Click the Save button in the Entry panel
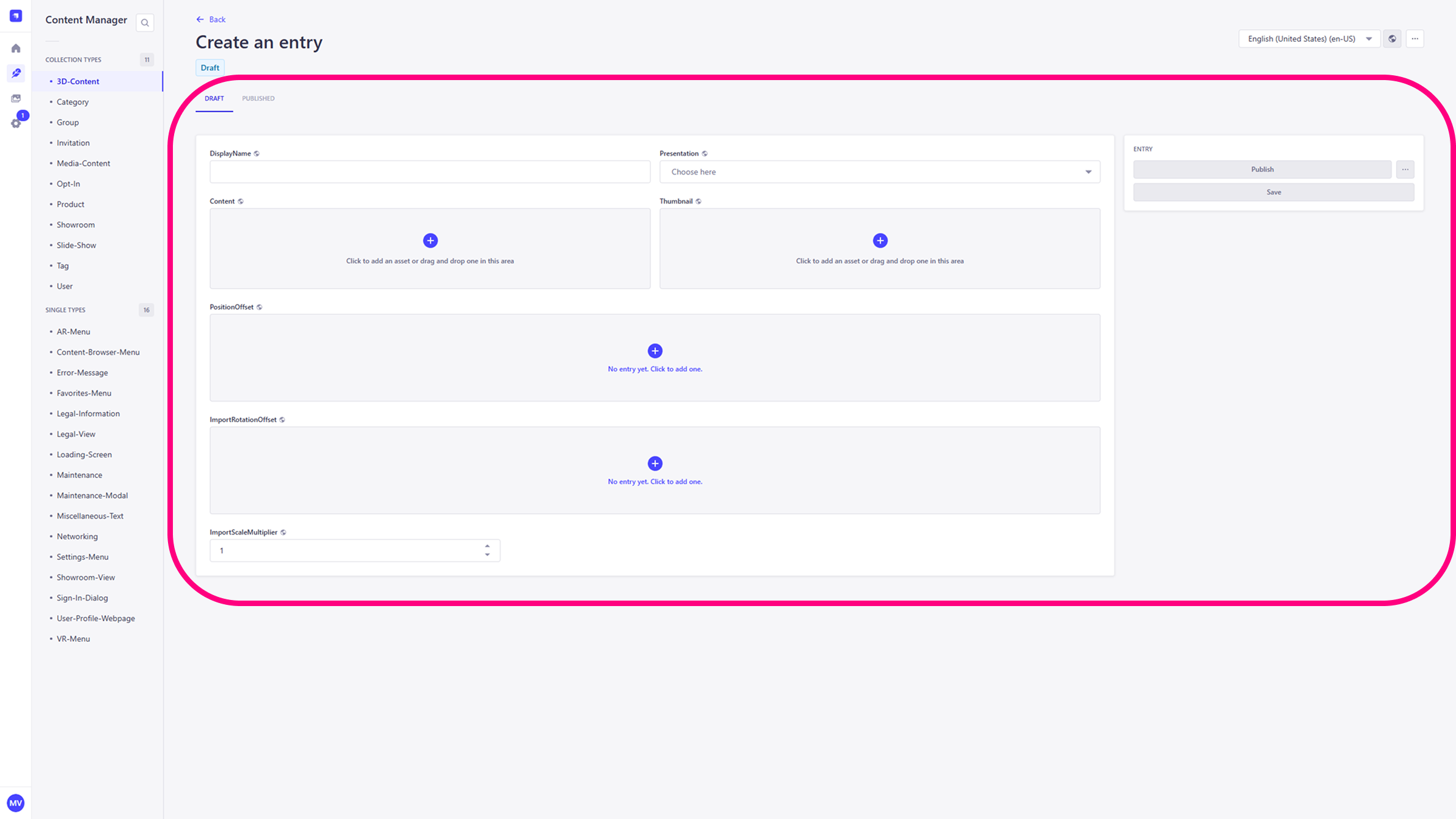This screenshot has width=1456, height=819. click(x=1273, y=192)
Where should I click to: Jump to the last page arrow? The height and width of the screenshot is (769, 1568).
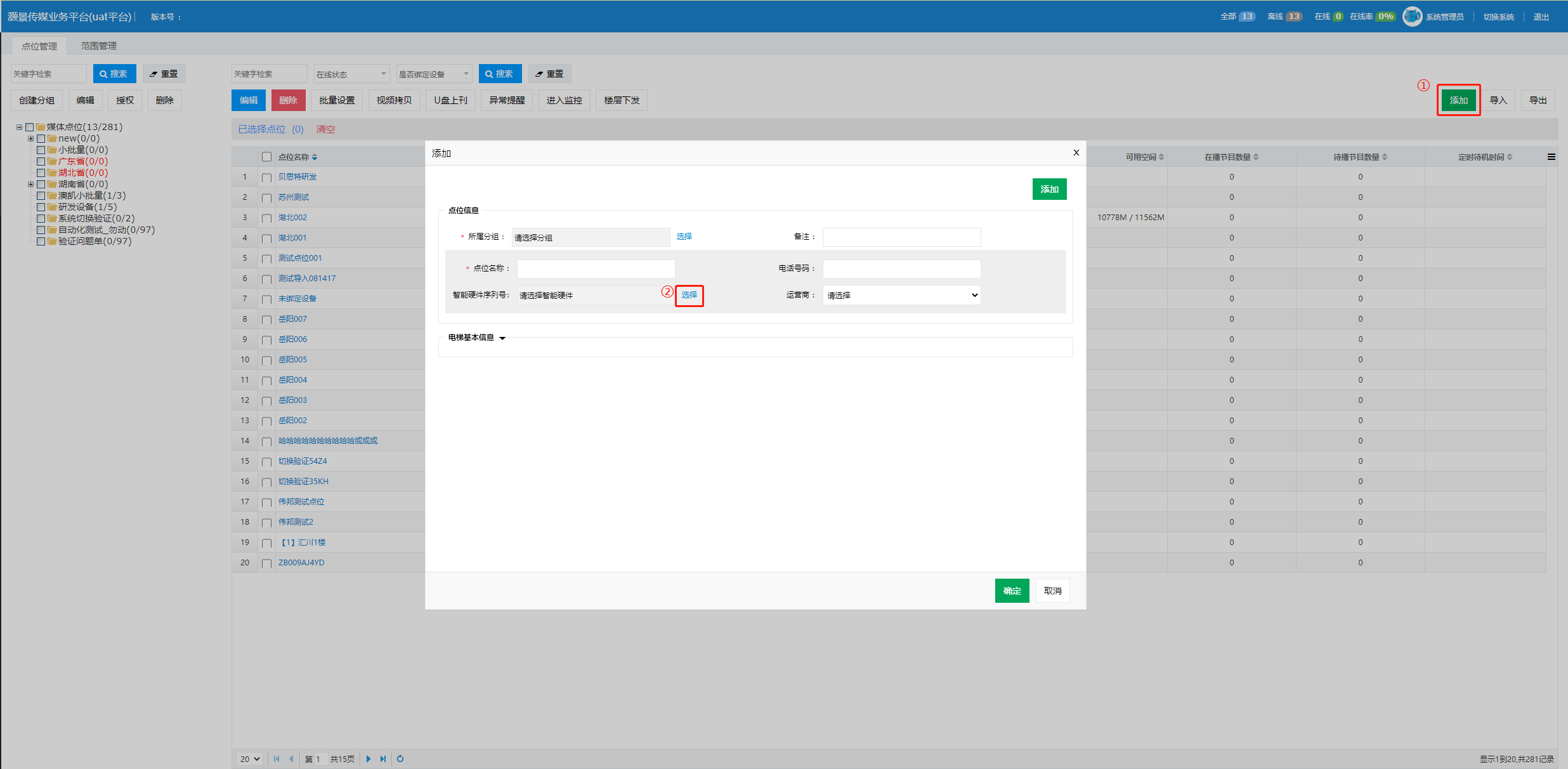tap(383, 758)
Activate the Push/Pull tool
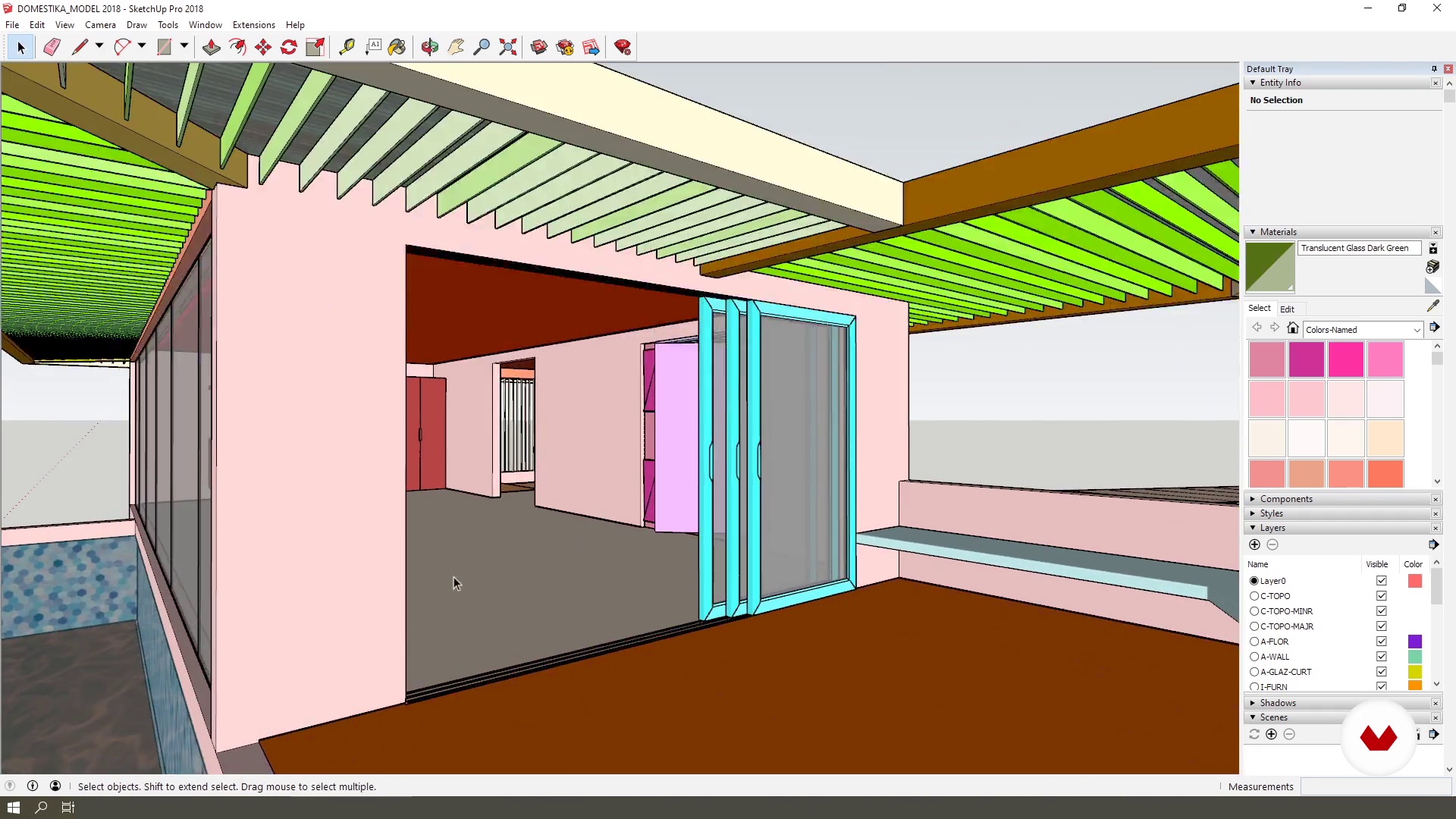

Problem requirements: Your answer must be an exact copy of the lines above, from the line that contains "Where should I" through the final line, with no pictures in it.

Answer section:
Where should I click to: Jump to the last page arrow? The height and width of the screenshot is (769, 1568).
tap(383, 758)
Activate the Push/Pull tool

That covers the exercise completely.